Collected data entries –
§
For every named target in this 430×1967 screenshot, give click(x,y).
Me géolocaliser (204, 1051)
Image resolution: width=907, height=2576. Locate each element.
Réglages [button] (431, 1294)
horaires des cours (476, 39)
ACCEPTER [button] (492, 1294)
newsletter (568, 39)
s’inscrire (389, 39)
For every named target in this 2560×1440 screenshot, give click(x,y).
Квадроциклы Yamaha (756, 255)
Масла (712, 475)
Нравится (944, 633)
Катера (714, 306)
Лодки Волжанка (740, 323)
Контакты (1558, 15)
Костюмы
§
Task brief – Each of the entries must be written out again exactly.

Response for this exercise –
For every named target in this 430×1967 screenshot, give click(x,y).
Me géolocaliser (204, 1051)
Image resolution: width=907, height=2576. Locate each element.
Réglages [button] (431, 1294)
horaires des cours (476, 39)
ACCEPTER [button] (492, 1294)
newsletter (568, 39)
s’inscrire (389, 39)
For every named target in this 2560×1440 screenshot, give click(x,y).
Квадроциклы Yamaha (756, 255)
Масла (712, 475)
Нравится (944, 633)
Катера (714, 306)
Лодки Волжанка (740, 323)
Контакты (1558, 15)
Костюмы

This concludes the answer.